そう、想像しながら、俺は仕事をおわらせた。
「行こうか」
この言葉を言いながら後ろを向き、彼女に向き直る。
「っ…え?」
彼女は…月は、笑っていた。
どんな時でも、彼女は笑う。
あの、ケンカの時だけしか、涙を流さなかった。
“怒る”という、表情だって、あの時だけ。
だから…彼女は、こんな時も、悲しそうに笑っていた。
「…あのね。私、笑うしかできないの…。笑うしか、表情が表れないの」
「でも。あの時は、怒っていたよね?涙さえ、流してたよ」
「…それは、多分病気の発作みたいなものだと思う。生きるとか、死ぬとか、そういう言葉を聞いちゃうと、感情がコントロールできなっちゃうの」
信じることは、できない。
いや、信じられないんじゃない。
信じるのが、怖いのだ。
いつか、月を失ってしまうんじゃないか、なんて考えてしまうから。
「ねぇ。北斗くん」
「…なに?」
「気味が悪くて、バカで、アホで。ブスな私を描いてて、楽しい?」
「…」
「…私なんて、描いてても、楽しくないと思うの。キミのモデルは、私で…いいの??」
「・・・」
俺は、即答ができなかった。
彼女をこのまま描いていて、いいのか。と考える自分がいたのだ。
「…まだできない。決められない。俺には、もう…」
彼女は笑った。
窓から差し込んだ光が、彼女の目からあふれ出たしずくを照らした―。

月は、移動教室の、音楽の授業中に熱が上がって、早退してしまった、と橋本さんに聞いた。
あの後、俺は正直後から教室に行った。
けれど、班行動だったため、隣の席同士でも、会話ができなくなるどころか、姿も見えなくなった。
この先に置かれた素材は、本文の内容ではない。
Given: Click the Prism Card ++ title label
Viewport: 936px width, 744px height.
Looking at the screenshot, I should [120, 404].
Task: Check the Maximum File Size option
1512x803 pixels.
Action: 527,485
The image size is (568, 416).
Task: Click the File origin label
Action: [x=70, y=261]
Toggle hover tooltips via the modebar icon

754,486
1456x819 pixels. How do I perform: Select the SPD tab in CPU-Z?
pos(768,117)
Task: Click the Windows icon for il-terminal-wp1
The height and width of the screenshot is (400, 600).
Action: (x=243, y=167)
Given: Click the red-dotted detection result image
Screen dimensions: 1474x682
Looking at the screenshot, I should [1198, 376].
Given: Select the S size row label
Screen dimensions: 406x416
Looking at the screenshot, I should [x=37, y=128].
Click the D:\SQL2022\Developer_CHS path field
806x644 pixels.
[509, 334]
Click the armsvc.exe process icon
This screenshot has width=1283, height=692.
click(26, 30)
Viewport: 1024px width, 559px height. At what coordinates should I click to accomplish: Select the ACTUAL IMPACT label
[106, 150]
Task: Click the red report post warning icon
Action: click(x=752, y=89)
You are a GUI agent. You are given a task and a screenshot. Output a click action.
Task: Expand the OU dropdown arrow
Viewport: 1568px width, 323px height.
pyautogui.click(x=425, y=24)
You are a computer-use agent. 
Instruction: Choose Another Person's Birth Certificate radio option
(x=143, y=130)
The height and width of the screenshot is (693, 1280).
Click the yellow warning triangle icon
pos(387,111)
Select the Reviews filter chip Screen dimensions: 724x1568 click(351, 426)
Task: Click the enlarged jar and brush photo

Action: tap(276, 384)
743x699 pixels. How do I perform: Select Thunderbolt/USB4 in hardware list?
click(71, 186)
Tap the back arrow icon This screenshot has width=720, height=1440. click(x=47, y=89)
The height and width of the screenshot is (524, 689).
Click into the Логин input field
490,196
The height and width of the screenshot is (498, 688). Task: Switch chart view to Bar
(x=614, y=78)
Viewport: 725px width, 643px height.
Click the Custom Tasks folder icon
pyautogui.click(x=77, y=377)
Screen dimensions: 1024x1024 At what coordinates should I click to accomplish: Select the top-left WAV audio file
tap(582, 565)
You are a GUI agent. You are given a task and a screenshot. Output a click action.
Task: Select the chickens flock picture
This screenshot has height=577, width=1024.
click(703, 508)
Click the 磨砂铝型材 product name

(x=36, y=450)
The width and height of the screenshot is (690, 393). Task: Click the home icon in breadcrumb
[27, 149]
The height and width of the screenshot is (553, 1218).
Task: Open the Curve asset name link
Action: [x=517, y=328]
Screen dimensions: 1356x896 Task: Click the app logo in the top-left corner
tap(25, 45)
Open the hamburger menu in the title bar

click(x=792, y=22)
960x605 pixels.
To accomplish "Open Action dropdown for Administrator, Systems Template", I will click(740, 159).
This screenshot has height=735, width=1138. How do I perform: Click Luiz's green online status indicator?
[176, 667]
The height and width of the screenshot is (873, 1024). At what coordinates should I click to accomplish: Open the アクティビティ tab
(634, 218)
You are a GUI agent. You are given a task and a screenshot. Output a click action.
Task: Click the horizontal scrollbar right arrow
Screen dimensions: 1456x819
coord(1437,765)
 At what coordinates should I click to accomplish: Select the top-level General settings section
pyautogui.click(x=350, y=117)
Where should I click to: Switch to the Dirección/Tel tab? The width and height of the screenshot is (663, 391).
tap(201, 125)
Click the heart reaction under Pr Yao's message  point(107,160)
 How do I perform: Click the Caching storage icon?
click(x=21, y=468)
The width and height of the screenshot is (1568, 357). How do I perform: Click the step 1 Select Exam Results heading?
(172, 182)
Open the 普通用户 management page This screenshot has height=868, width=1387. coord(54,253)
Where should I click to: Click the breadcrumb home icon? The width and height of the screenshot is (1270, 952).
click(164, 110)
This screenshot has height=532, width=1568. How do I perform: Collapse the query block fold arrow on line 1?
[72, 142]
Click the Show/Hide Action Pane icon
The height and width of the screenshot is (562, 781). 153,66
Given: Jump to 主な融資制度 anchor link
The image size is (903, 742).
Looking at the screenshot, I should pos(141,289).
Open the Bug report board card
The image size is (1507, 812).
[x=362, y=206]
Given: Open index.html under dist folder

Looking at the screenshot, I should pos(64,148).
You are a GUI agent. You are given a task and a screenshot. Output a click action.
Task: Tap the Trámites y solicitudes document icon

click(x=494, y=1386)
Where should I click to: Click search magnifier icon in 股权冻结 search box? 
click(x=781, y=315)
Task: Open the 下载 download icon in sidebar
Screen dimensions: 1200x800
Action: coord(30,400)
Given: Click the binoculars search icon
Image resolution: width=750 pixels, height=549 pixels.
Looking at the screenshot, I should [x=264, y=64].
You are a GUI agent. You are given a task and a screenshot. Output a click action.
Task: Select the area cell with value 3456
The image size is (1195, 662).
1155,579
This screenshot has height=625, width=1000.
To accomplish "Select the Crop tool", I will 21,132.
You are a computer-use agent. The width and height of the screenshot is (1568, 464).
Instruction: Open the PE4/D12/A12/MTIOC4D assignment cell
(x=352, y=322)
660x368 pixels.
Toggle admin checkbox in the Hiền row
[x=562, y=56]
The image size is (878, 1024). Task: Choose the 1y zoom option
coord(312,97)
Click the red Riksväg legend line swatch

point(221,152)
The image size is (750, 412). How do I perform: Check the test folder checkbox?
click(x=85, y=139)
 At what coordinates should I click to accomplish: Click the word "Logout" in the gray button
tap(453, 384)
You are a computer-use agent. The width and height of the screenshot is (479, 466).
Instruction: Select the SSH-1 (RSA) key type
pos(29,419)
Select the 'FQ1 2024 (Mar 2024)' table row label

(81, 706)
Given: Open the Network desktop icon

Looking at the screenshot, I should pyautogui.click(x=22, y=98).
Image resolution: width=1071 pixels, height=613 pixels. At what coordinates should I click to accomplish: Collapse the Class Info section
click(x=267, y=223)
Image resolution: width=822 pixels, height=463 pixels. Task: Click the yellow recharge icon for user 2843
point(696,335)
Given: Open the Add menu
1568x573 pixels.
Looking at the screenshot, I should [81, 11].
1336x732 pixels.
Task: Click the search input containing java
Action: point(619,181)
でも、そんな騒動が起きているなんて、思いも知らなかった。
橋本さんによると、38,9もあったらしい。
橋本さんは、おびえたように涙をためながら、顔を青くして去っていった。

俺は、何をしているんだろう。
屋上で空を見上げなら、ふと思う。
俺が絵を描くのは、月のためじゃないか。
彼女が病気でも、なんでもいい。
俺は彼女の絵描きで、彼女は俺のモデルじゃあないか。
それなのに、勝手に彼女を傷つけ、自分の都合で彼女を突き放す。
サイテーだ。
そんなの。
月のことを大切にしようと決めたじゃないか。
いつも北斗くんて呼んでくれた月を、あんなふうに傷つけて突き放すなんて。
俺は震えていた手のひらを握りしめ、月の笑顔を、月の言葉をもう一度頭のなかで浮き出させた。
あやまろう。
俺は決意を固め、もういちど、青空を見上げる。
どうか、どうか待っていてくれ。
俺はもう一度、キミの絵を描くんだ。
キミだけが、俺の絵の、モデルなのだから。
もう一度だけ、俺にチャンスをくれ。
そう願いながら、俺はもう一度、強く手のひらを、握りしめた。